Personal information
- Full name: Joel Robles Blázquez
- Date of birth: 17 June 1990 (age 36)
- Place of birth: Getafe, Spain
- Height: 1.97 m (6 ft 6 in)
- Position: Goalkeeper

Team information
- Current team: Estoril
- Number: 1

Youth career
- 1999–2002: Getafe
- 2002–2009: Atlético Madrid

Senior career*
- Years: Team / Apps / (Gls)
- 2007–2009: Atlético Madrid C / 39 / (0)
- 2009–2010: Atlético Madrid B / 28 / (0)
- 2009–2013: Atlético Madrid / 2 / (0)
- 2012: → Rayo Vallecano (loan) / 13 / (0)
- 2013: → Wigan Athletic (loan) / 9 / (0)
- 2013–2018: Everton / 42 / (0)
- 2018–2022: Real Betis / 56 / (0)
- 2022–2023: Leeds United / 4 / (0)
- 2023–2024: Al-Qadsiah / 33 / (0)
- 2024–: Estoril / 60 / (0)

International career
- 2005: Spain U16 / 1 / (0)
- 2006: Spain U17 / 1 / (0)
- 2011–2013: Spain U21 / 2 / (0)
- 2012: Spain U23 / 1 / (0)

= Joel Robles =

Spanish footballer

Joel Robles Blázquez (/es/; born 17 June 1990) is a Spanish professional footballer who plays as a goalkeeper for Primeira Liga club Estoril.
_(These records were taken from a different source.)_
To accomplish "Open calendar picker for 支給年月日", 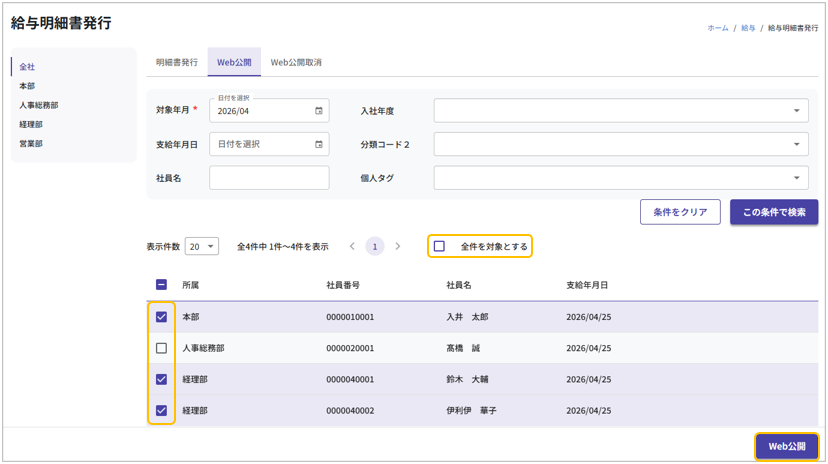I will 319,144.
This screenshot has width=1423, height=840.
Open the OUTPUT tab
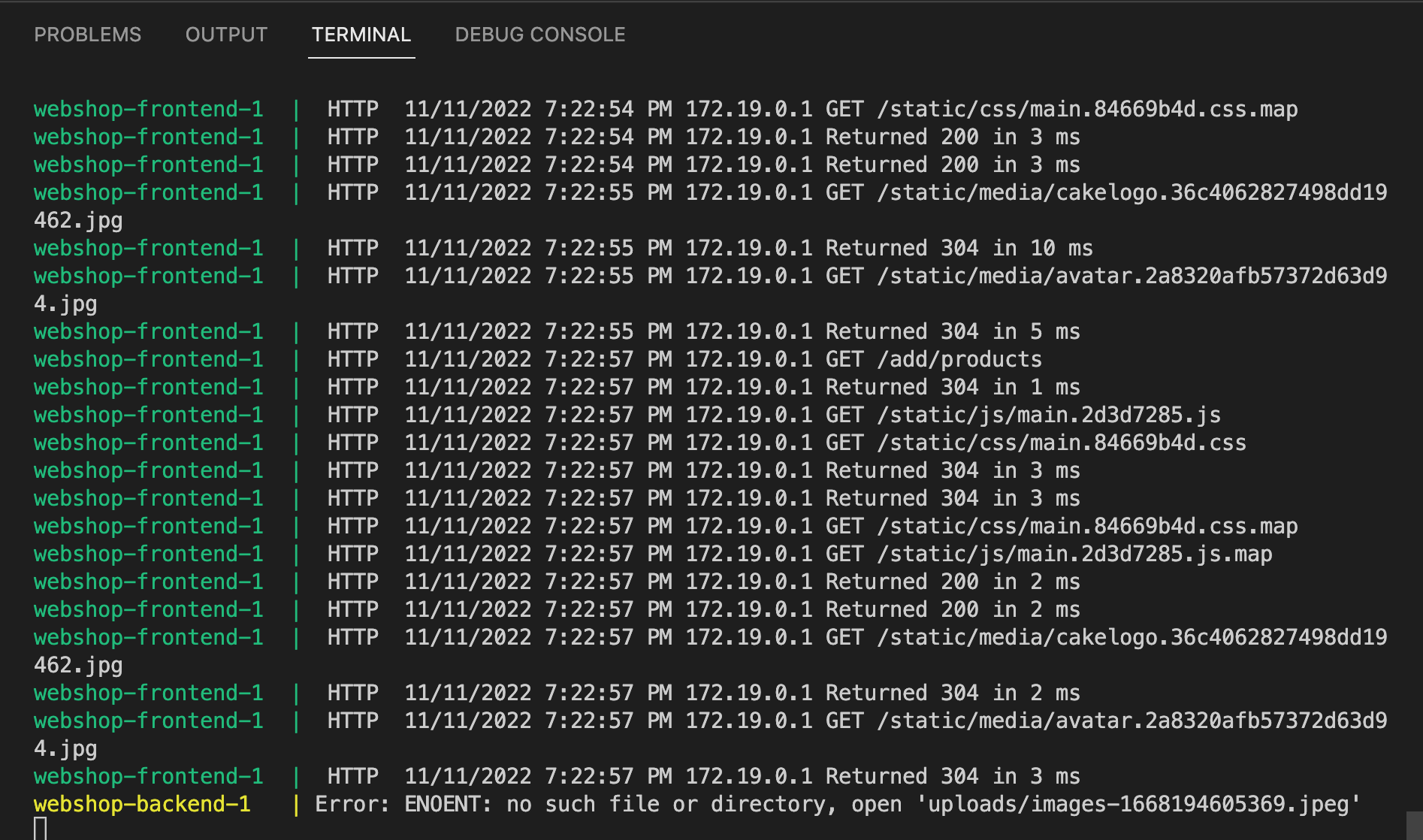point(226,34)
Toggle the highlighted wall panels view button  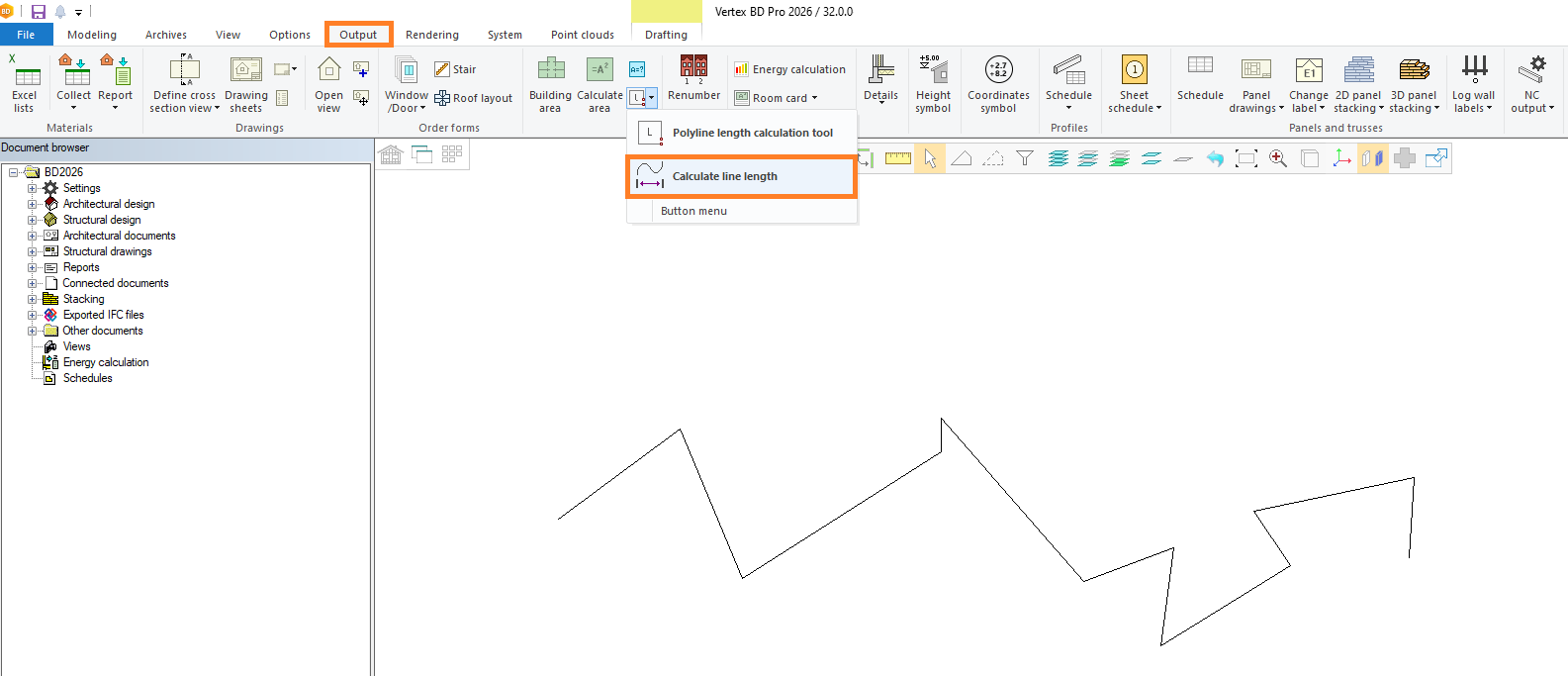(1372, 158)
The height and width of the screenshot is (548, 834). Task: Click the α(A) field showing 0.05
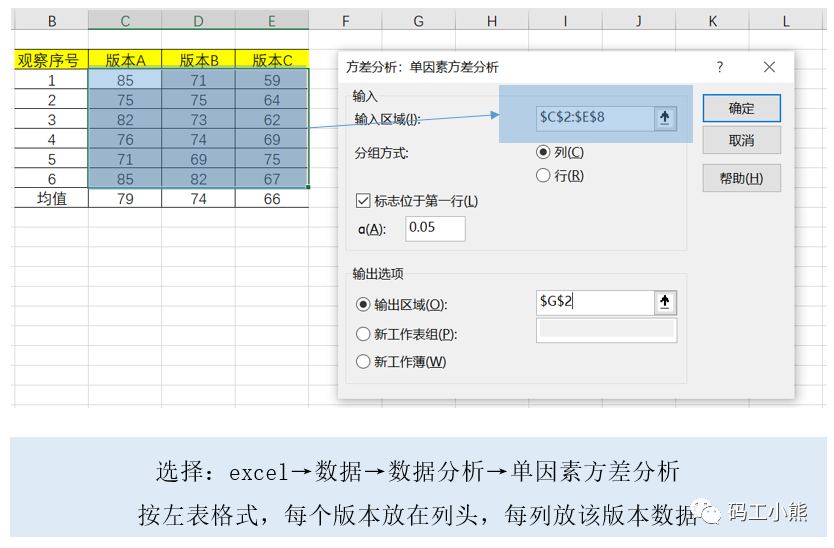coord(435,228)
Robles started his professional career at Atlético Madrid, initially in the C team in 2008, before progressing into the B team a year later, before being promoted into the senior squad. He moved on loan to Rayo Vallecano in January 2012, and again a year later to Premier League side Wigan Athletic, where he was part of their 2013 FA Cup Final-winning side before joining Everton.
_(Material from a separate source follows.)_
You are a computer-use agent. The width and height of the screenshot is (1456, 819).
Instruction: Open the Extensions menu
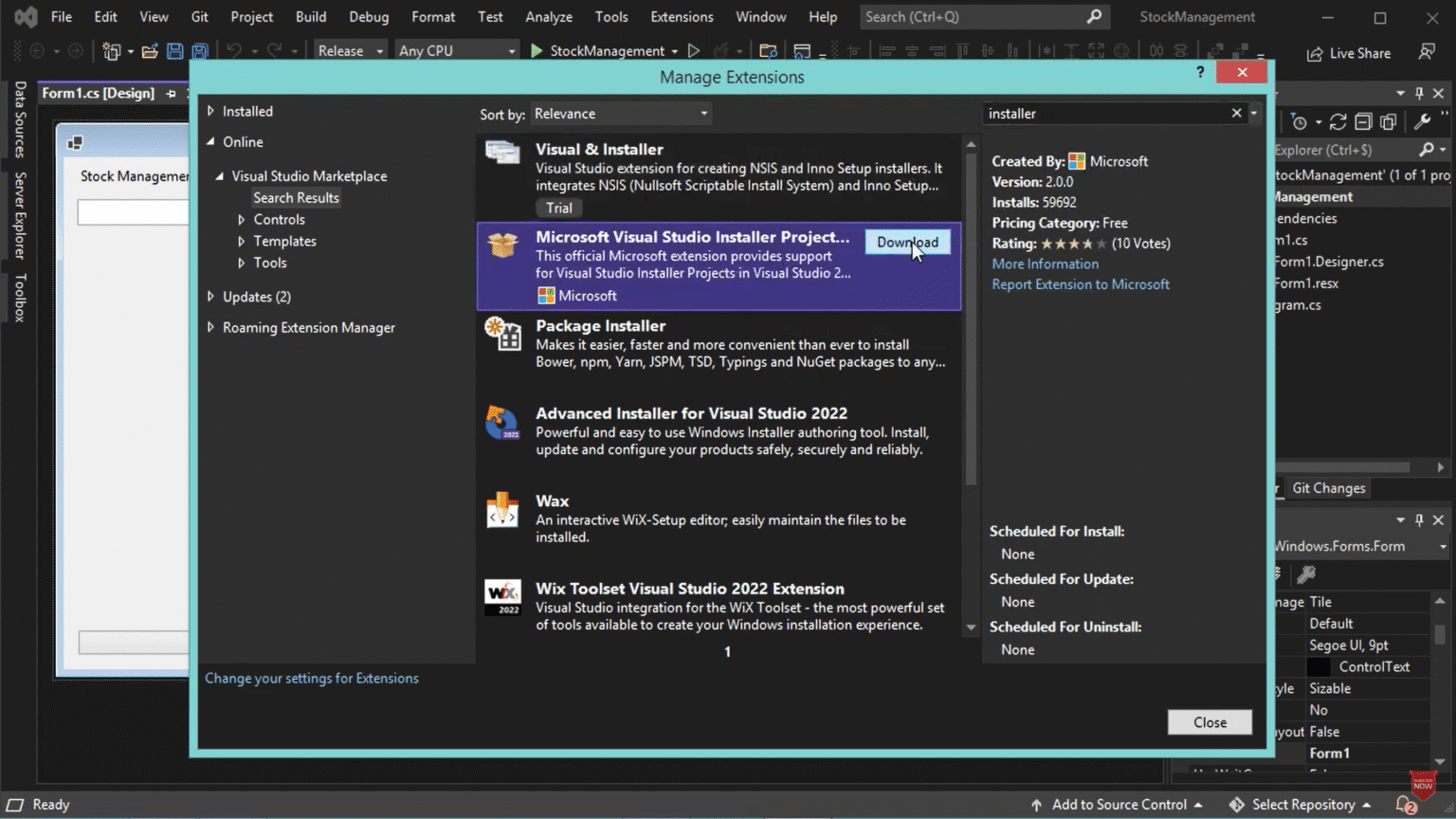point(682,16)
Robles played internationally for Spain at under-16, under-17, under-21 and under-23 level, and was part of the squad that won the 2013 European Under-21 Championship.

==Club career==
===Atlético Madrid===
Born in Leganés, Madrid, Robles is a youth product of Getafe, joining neighbouring Atlético Madrid in 2005 to finish his development. He spent his first professional season, (2009–10), with the reserve side in Segunda División B and, on 27 December 2009, signed his first professional contract, running until June 2014.
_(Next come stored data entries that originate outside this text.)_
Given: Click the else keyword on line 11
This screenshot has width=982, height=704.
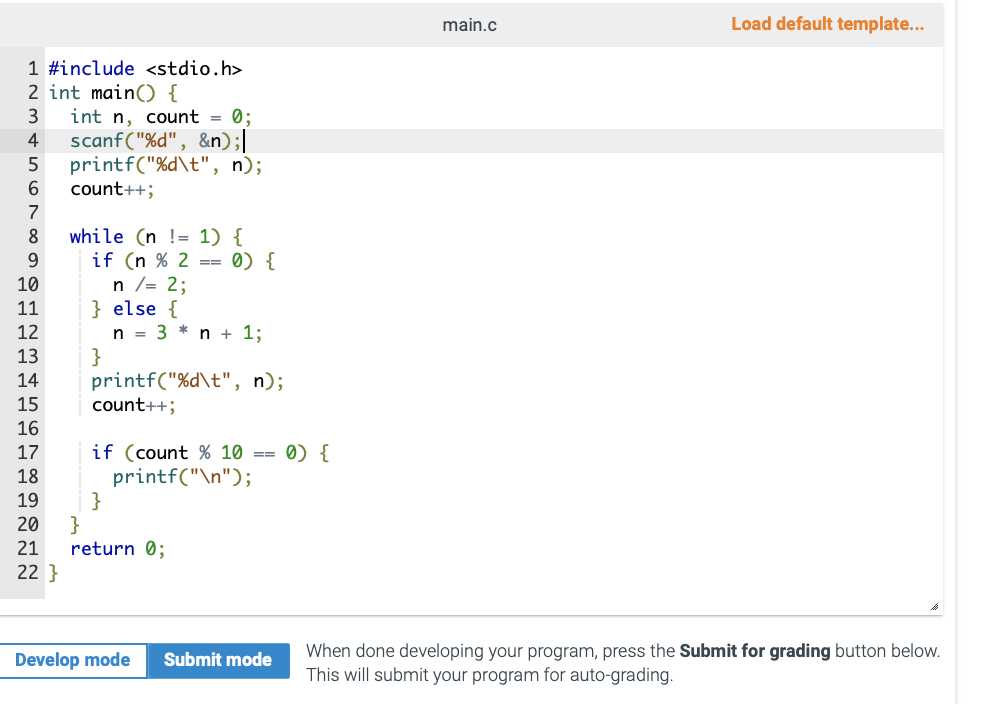Looking at the screenshot, I should pos(135,308).
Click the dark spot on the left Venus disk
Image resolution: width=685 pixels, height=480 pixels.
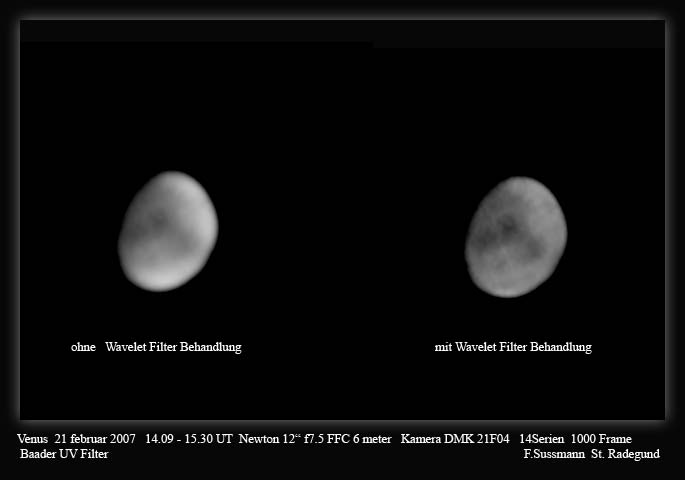pos(157,221)
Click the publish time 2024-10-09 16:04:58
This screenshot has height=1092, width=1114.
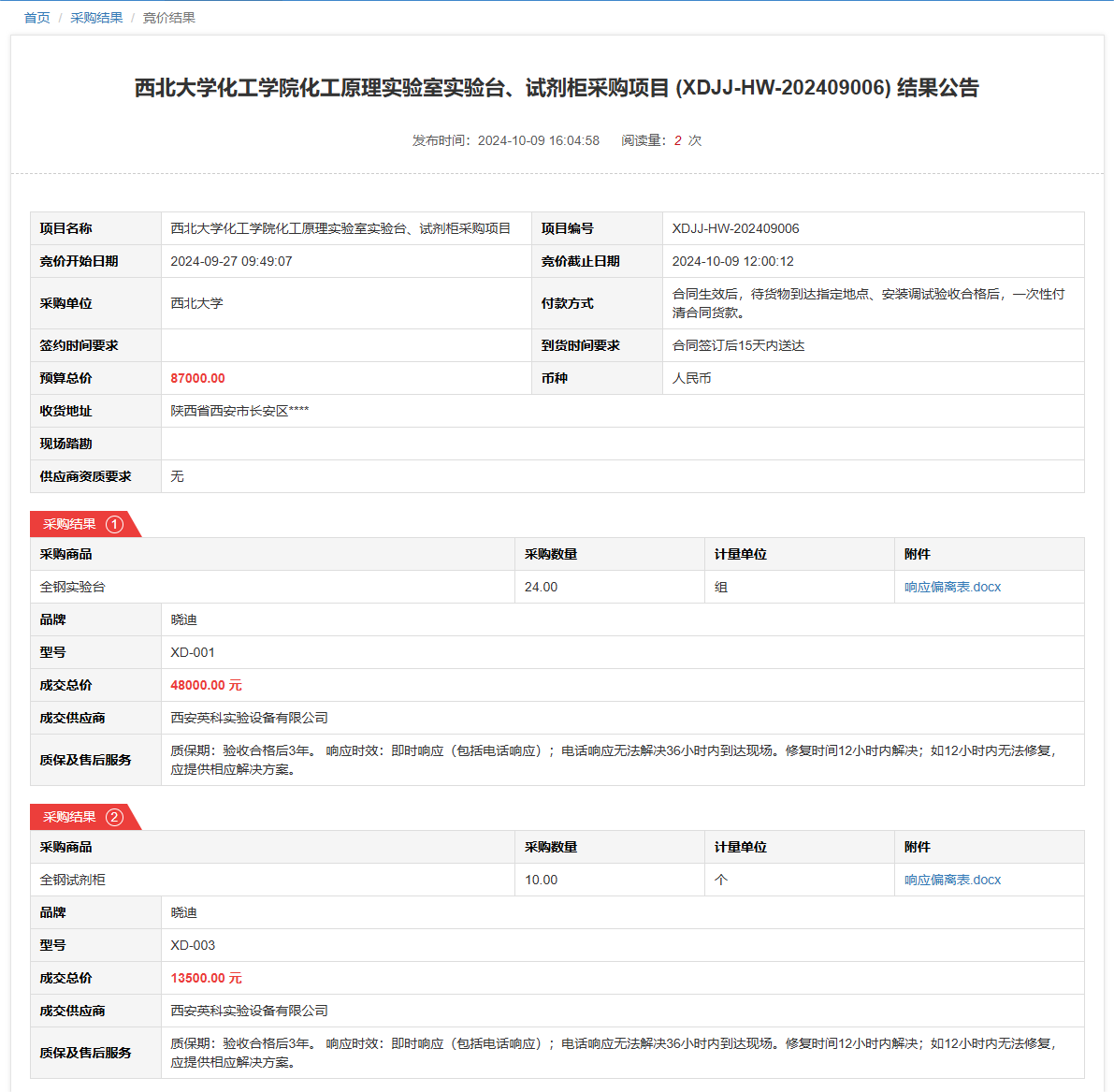tap(538, 140)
On 8 May 2010, Robles made his La Liga debut in a 1–1 away draw against Sporting de Gijón: starter David de Gea (another Atlético youth graduate) was being rested for the UEFA Europa League final, and his replacement, Sergio Asenjo, suffered a severe knee injury after only ten minutes. As a result of Asenjo's injury Robles took his place on the bench for the UEFA Europa League final as Atletico defeated Fulham.

In the 2010–11 campaign, Robles acted mostly as backup, particularly after Asenjo left in January 2011 to join Málaga on loan, only to be again seriously injured in the process. After De Gea was signed by Manchester United in the off-season, Robles was made first-choice by newly appointed manager Gregorio Manzano, but he lost his position after only three official games to the Belgian Thibaut Courtois, on loan from Chelsea.

On 31 January 2012, Robles was loaned to neighbouring Rayo Vallecano – also in the top division – who had lost first-choice keeper Dani Giménez to injury. He played his first game five days later in a 2–1 away win against Real Zaragoza.

===Wigan Athletic===
Robles was loaned again in the 2013 winter transfer window, joining a host of compatriots – including manager Roberto Martínez – at Premier League club Wigan Athletic. He made his debut on 26 January, keeping a clean sheet in a 1–0 win over non-league side Macclesfield Town in the fourth round of the FA Cup.

Robles made his first league appearance on 17 March 2013, starting in a 2–1 home victory against Newcastle United. He soon won the battle for first-choice status over Ali Al-Habsi.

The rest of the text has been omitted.